**Text to read**:
>> begin

The Parties agreed that Saipem's Board of Directors shall be composed of nine members, three of which shall be taken from the list submitted by the Saipem minority shareholders in accordance with the latter's Articles of association.
Eni and CDP Industria also undertake to jointly submit a list of nine Directors and vote for them at the Shareholders' Meeting:
Unless otherwise agreed, Eni and CDP Industria shall appoint the same number of Directors to sit on the Saipem Board, who shall (a) satisfy requirements of independence and (b) belong to the less represented gender (in both cases in accordance with the Saipem Articles of Association and/or the applicable law). Should it not be possible to apply the aforementioned 50/50 principle, and taking into account any independent Directors appointed by minorities, the Parties agree that the appointment of independent Directors will be based on a criterion of alternation such that the Board of Directors of the Company will be composed of by a number of independent Directors appointed predominantly by one of the two Parties. In the subsequent re-appointment, the Company's Board of Directors will be composed of a number of independent Directors appointed mainly by the other Party (the "Alternation Criterion"). The Alternation Criterion will be applied, mutatis mutandis, with reference to the designation of Directors belonging to the less represented gender.
Following the renewal of Saipem's Board of Directors on May 3, 2018, the six Directors featured on the list submitted jointly by Eni and CDP Equity have been elected on the Board. Specifically the following have been elected: the Chairman and the CEO, nominated jointly by Eni and CDP Equity, and four Directors, nominated in equal number by Eni and CDP Equity, also in consideration of the independence and less represented gender requirements. The presentation of a minority list for the renewal of Saipem's Board of Directors did not require the presentation of candidates identified by the numbers 7, 8 and 9. Saipem's Shareholders' Meeting on April 30, 2019 appointed, at the proposal of CDP Equity, the director already co-opted by Saipem's Board of Directors on December 5, 2018 to replace one of the Directors appointed by the Shareholders' Meeting on May 3, 2018. The current Board of Directors shall expire on the day of the approval of the Financial Statements at December 31, 2020.
In the event of the resignation or termination for another reason of one or more of the Directors appointed on the recommendation of one of the parties, Eni and CDP Industria shall make reasonable endeavours to ensure that the Board of Directors co-opts new Directors so that the party who has designated such Director may indicate another Director to replace him or her.
The parties shall ensure that the members of each of Saipem's internal Board Committees (those committees appointed from time to time by Saipem's Board of Directors) are appointed in accordance with the aforementioned procedure for nominating candidates for the office of Director, so as to ensure that the parties are at all times equally represented on the committees.
More specifically, Eni and CDP Industria shall ensure that at least 1 (one) Director designated by Eni and at least 1 (one) Director designated by CDP Industria is part of each of the aforementioned committees. If, for any reason, in relation to a given Committee it is not possible to comply with the aforementioned 50/50 criterion, the Parties agree that the composition of this Committee is based on the Alternation Criterion.

>> end

**Entries**:
>> begin

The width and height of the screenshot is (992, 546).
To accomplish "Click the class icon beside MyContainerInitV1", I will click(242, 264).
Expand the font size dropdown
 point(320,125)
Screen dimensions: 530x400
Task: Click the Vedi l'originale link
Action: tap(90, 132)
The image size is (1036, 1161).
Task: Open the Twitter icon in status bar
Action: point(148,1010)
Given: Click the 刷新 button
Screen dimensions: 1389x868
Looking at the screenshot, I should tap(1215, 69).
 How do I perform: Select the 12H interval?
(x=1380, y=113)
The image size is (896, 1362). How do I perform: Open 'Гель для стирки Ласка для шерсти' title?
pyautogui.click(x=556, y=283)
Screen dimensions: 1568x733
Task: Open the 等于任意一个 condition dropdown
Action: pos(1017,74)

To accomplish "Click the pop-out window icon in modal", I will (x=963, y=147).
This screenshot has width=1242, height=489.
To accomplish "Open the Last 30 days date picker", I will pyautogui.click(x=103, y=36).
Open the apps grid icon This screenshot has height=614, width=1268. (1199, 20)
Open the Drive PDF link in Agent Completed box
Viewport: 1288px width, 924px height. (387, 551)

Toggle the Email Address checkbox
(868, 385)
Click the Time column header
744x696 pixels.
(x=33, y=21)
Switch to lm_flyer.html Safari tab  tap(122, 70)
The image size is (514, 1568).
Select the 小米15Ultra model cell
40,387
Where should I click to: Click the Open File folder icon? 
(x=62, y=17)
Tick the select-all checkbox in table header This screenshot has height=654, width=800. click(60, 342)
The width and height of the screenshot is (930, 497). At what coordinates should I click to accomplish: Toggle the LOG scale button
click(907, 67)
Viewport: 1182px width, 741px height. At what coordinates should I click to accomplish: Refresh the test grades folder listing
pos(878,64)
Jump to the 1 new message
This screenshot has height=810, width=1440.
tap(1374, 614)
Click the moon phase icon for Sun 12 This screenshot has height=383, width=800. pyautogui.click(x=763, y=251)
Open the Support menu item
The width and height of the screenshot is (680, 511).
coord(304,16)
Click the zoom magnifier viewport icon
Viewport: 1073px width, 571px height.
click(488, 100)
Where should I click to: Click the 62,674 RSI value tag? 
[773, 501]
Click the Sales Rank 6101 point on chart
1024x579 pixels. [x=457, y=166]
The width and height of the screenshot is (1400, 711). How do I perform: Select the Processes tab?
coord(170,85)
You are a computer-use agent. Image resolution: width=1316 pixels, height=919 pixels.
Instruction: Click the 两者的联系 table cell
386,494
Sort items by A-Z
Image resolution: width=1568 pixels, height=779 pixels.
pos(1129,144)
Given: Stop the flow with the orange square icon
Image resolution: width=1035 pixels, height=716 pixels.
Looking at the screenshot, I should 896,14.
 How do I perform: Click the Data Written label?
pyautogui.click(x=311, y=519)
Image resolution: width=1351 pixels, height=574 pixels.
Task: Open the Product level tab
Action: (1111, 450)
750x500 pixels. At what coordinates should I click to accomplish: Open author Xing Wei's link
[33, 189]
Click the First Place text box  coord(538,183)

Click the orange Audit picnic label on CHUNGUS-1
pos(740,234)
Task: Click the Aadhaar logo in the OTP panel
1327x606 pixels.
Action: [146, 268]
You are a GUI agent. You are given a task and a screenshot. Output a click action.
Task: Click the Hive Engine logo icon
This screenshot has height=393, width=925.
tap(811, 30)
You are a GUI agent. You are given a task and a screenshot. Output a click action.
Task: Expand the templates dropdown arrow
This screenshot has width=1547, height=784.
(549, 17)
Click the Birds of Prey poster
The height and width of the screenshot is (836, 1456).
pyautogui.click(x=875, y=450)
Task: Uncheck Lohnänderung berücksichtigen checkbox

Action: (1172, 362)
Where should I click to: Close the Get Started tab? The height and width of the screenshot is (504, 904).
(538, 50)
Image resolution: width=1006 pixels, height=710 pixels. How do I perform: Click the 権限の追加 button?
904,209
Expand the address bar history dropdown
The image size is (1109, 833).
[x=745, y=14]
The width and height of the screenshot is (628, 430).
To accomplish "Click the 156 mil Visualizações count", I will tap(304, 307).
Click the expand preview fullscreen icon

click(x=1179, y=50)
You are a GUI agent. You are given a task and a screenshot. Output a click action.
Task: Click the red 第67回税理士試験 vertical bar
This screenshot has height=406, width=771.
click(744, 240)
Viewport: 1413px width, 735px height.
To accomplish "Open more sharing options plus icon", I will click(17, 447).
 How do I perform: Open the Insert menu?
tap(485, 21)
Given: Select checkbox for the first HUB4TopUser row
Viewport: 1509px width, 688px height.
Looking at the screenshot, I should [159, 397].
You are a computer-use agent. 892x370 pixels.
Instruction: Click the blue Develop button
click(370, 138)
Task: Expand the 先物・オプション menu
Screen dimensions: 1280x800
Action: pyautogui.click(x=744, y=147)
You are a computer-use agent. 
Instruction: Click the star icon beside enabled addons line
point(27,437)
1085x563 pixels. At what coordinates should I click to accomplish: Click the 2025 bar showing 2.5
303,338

>> end

**Your tasks**:
• A. According to the passage on Saipem's board arrangements, when does the current Board of Directors expire?
• B. Extend the passage on Saipem's board arrangements, continuing after its final sentence.

**Answers below**:
• A. On the day the Financial Statements at December 31, 2020 are approved.

• B.
In the event of the resignation, or termination for other reasons, of one or more of the Committee members appointed on the recommendation of one of the parties, each party shall make reasonable endeavours to ensure that Saipem's Board of Directors replaces that member so that the party who has designated such member may indicate another Director to replace him or her.
Eni and CDP Industria shall jointly submit and vote at the Shareholder's Meeting a list of candidates for Statutory Auditor from which at least 2 (two) Standing Statutory Auditors and one (1) Alternate Statutory Auditor will be chosen, subject to the minority shareholders' rights.
The candidates will be indicated according to the following progressive order:
(i) a candidate Statutory Auditor nominated by Eni;
(ii) a candidate Statutory Auditor nominated by CDP Industria;
(iii) a candidate Statutory Auditor nominated by one of the Parties according to the Alternation Criterion;
(iv) a candidate Alternate Auditor designated jointly by the Parties;
(v) a candidate Alternate Auditor designated by one of the Parties according to the Alternation Criterion.
Candidates under (iii) and (v) will be appointed (one as Chairman of the Board of Statutory Auditors) in case of non-presentation of minority lists.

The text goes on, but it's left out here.